Of the most compelling argument is Mr. Harari's claim that the Agricultural Revolution was one of the biggest mistakes in human history. He said that we were better off as hunter-gatherers. As farmers, we had to work a lot harder, and it paved the way for social hierarchies that designated us under peasantry or elitism. He argues that there were less social and political dilemmas when we were hunter-gatherers. If we were happier then as nomadic cave dwellers, and our cognitive abilities continue to evolve, it appears that gradual steps in a revolution are inevitable. Besides, are we happy as hunter-gatherers when resources also fall scarce?

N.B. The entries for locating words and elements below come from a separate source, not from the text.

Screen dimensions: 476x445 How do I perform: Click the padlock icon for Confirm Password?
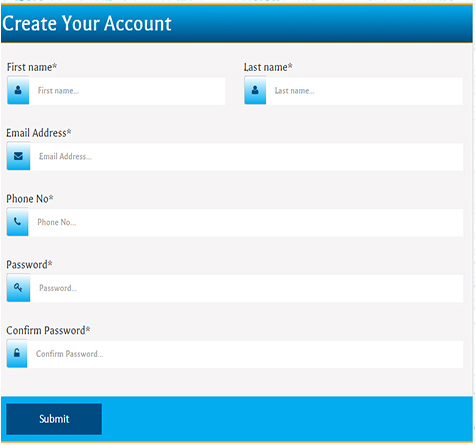click(x=17, y=353)
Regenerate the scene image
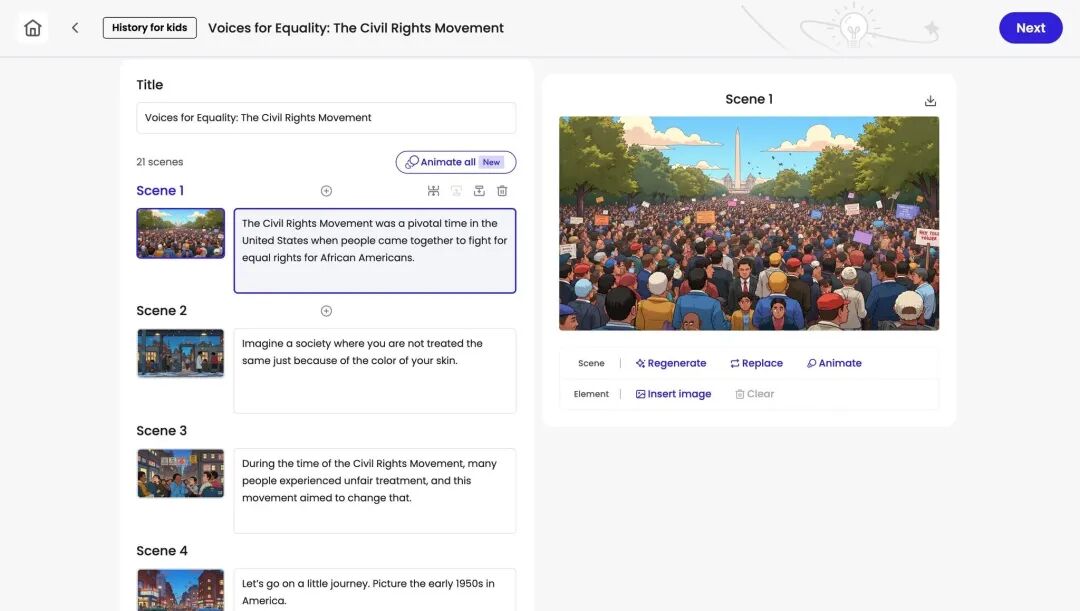The width and height of the screenshot is (1080, 611). tap(671, 363)
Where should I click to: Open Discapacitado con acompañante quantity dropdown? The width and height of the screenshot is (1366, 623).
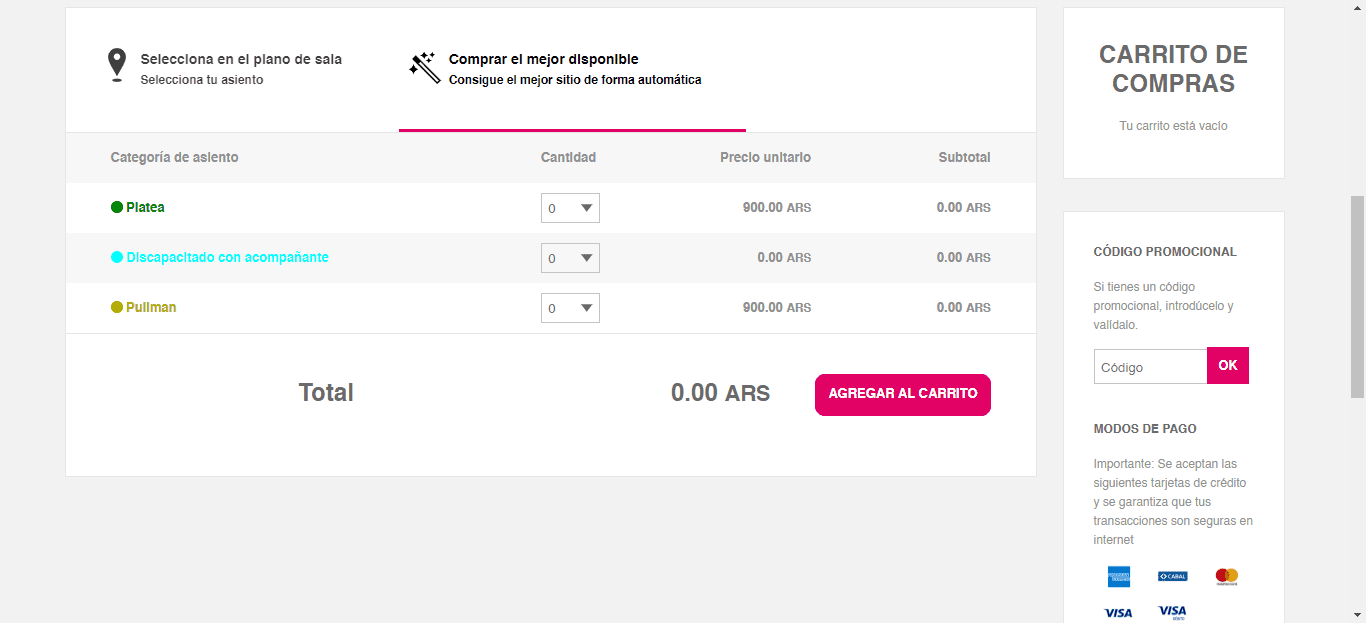pyautogui.click(x=570, y=258)
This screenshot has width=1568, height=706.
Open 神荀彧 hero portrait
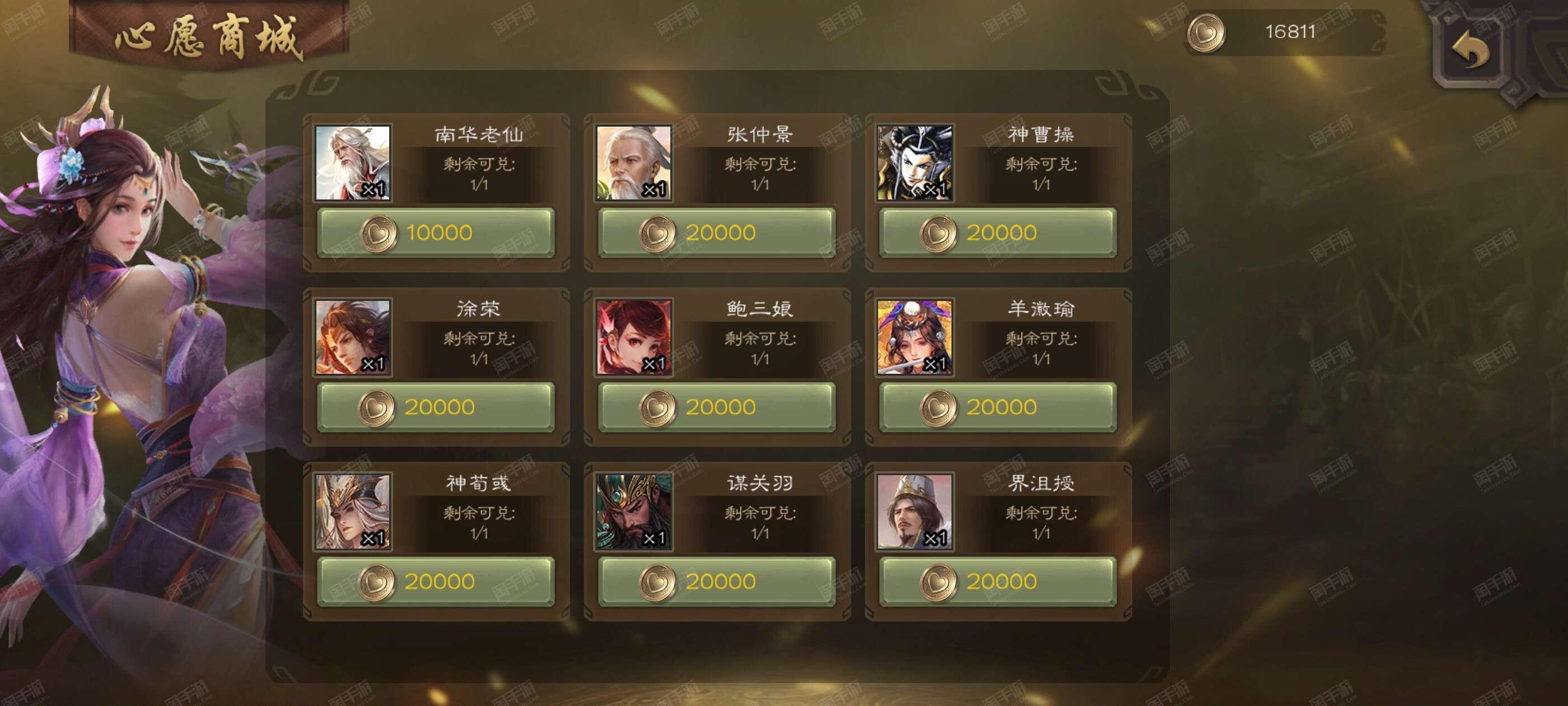pos(352,512)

Finally, he sought out to prove that the breakthroughs and milestones that we Homo sapiens have achieved would serve as the nails that will shut our coffins tight. Our deliberate and expedient intervention on longevity through biological engineering is replacing natural selection by intelligent design: "Natural selection may have provided Homo sapiens with a much larger playing field than it has given to any other organism, but the field has still had its boundaries. The implication has been that, no matter what their efforts and achievements, Sapiens are incapable of breaking free of their biologically determined limits." This is debatable since biological limitations are not objective properties.

We may or may not agree with these stances, but Mr. Harari somehow managed to address the huge biological and ontological questions in the formation of our species. As we continue to change the face of the planet, take time to read this book. See if his rudimentary questions on happiness would make you ponder a more positive outlook for the future of Homo sapiens. Begin with yourself: Are you truly happy?